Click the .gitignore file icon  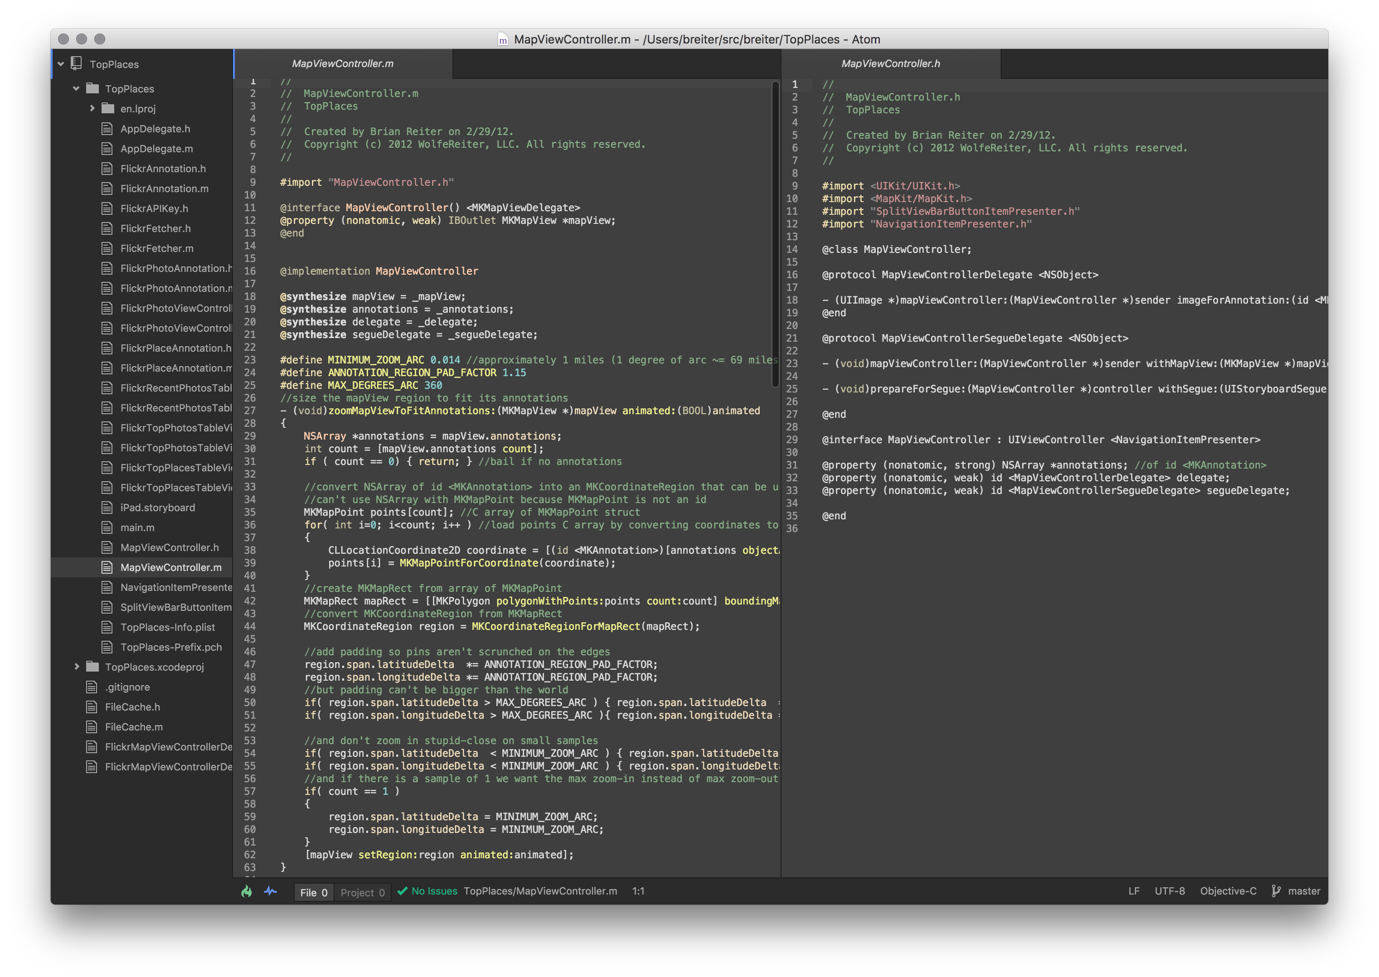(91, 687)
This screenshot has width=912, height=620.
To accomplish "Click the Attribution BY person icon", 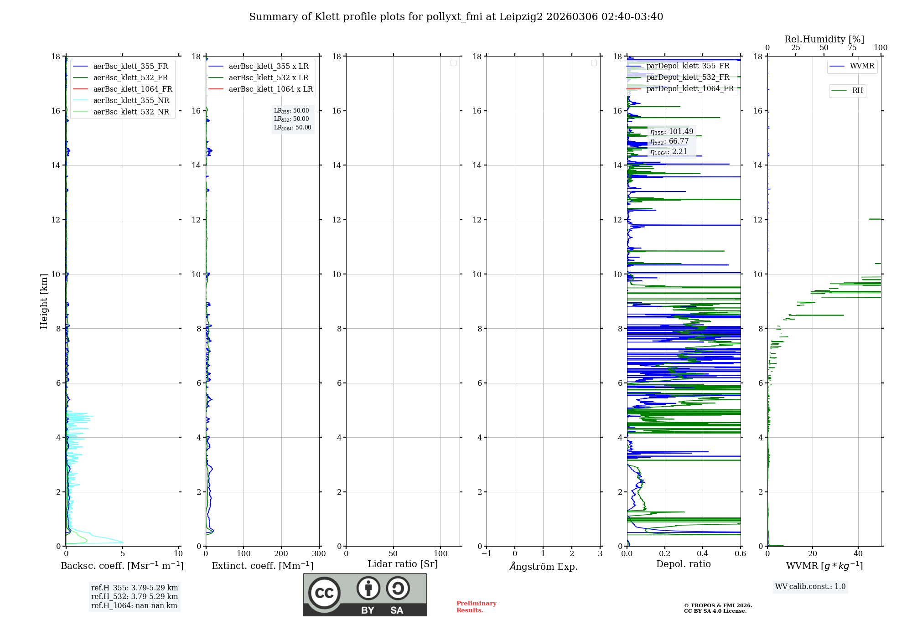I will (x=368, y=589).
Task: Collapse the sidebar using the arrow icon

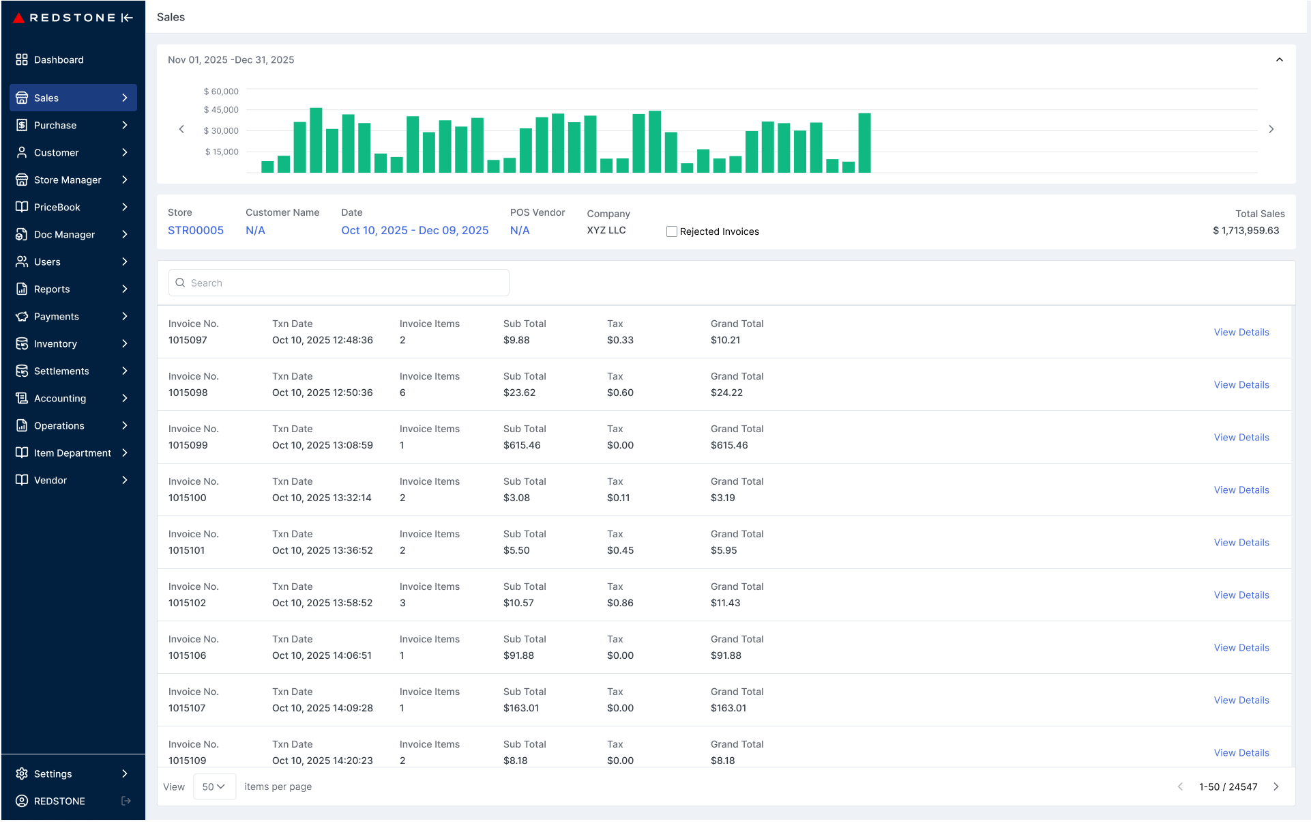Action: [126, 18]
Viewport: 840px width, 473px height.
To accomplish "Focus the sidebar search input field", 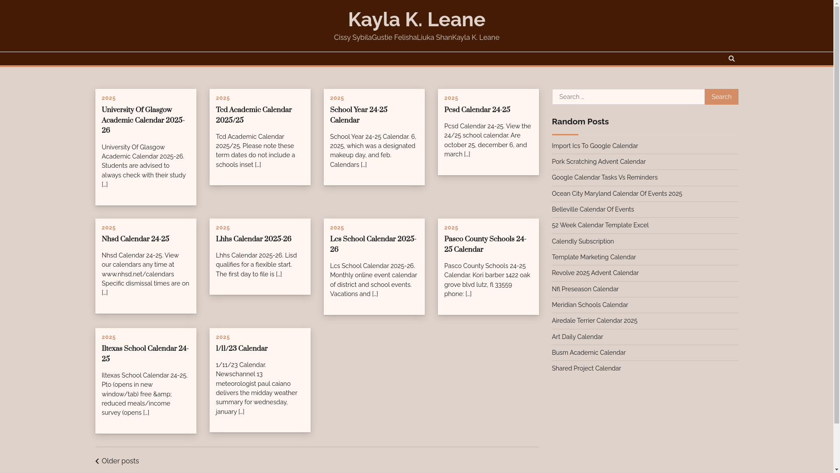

==

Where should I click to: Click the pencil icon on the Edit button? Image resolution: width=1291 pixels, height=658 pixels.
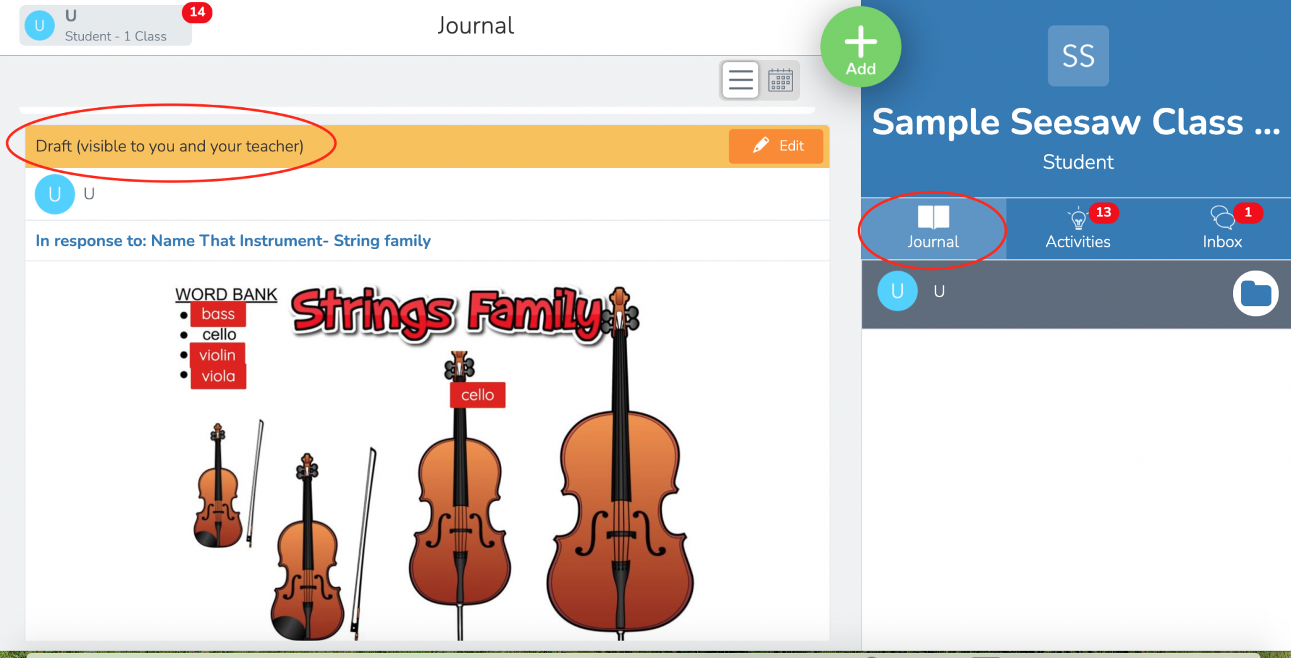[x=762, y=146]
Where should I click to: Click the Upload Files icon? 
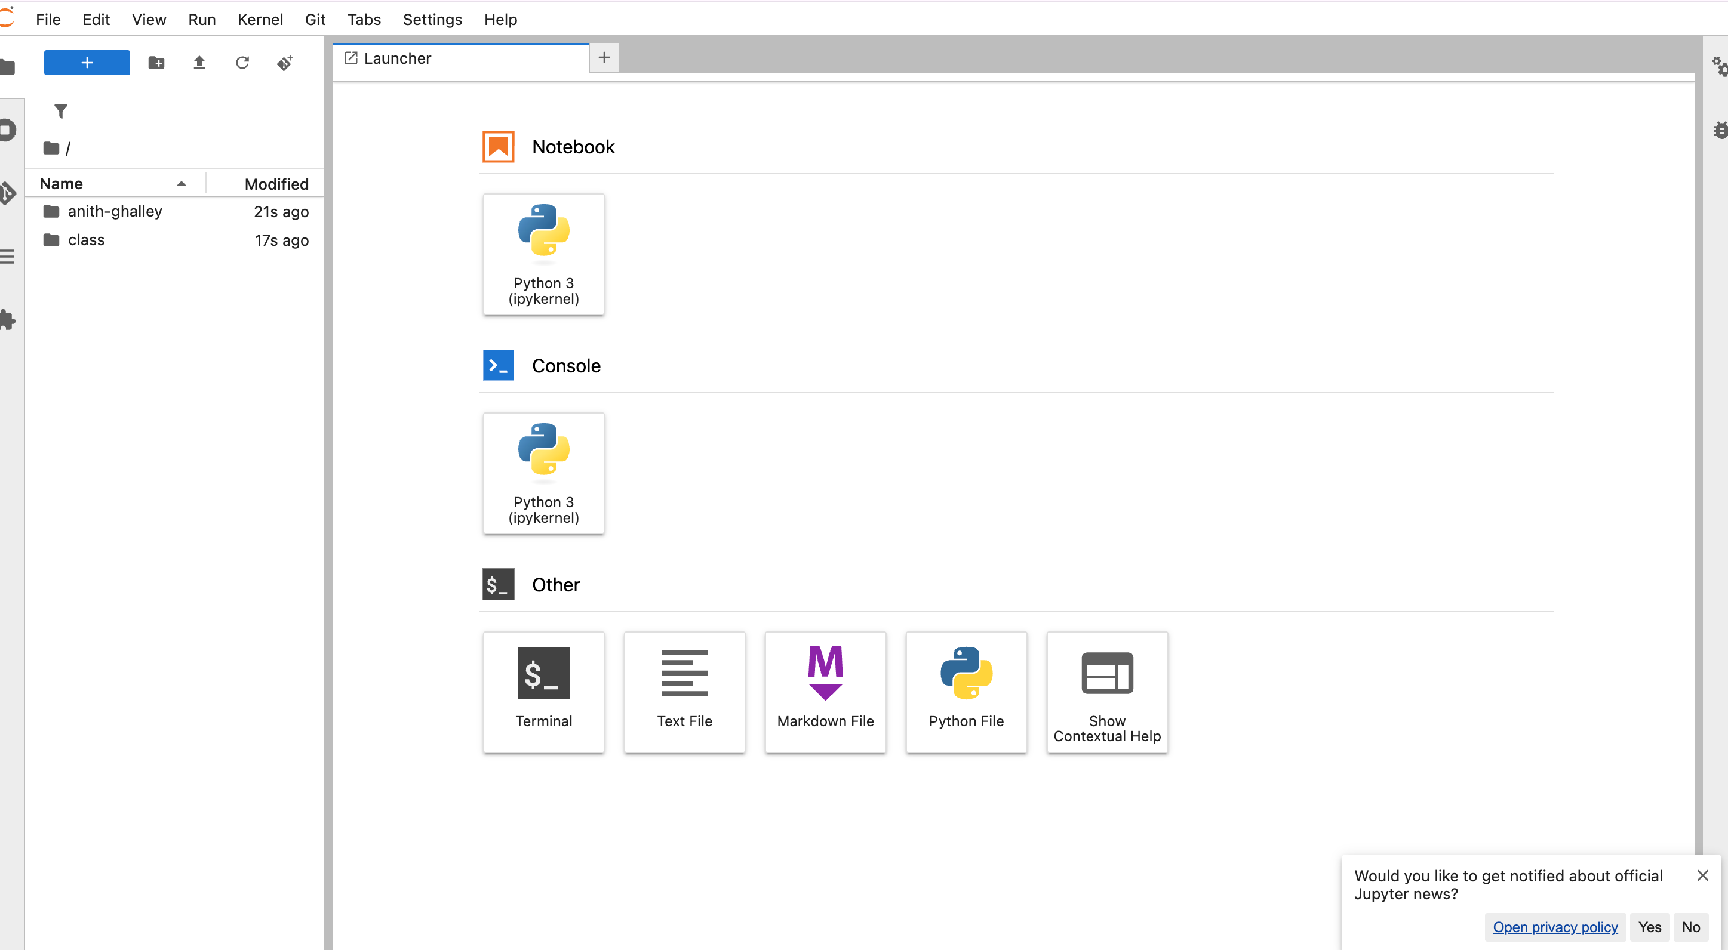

### Your objective
Repeat, without pictures, exactly the lines of the data above from the one containing "Where should I click to: Click the pencil" through the one containing "Where should I click to: Click the Upload", including both and adding nothing.

### Answer to the problem
Where should I click to: Click the pencil icon on the Edit button? Image resolution: width=1291 pixels, height=658 pixels.
[x=762, y=146]
Where should I click to: Click the Upload Files icon? 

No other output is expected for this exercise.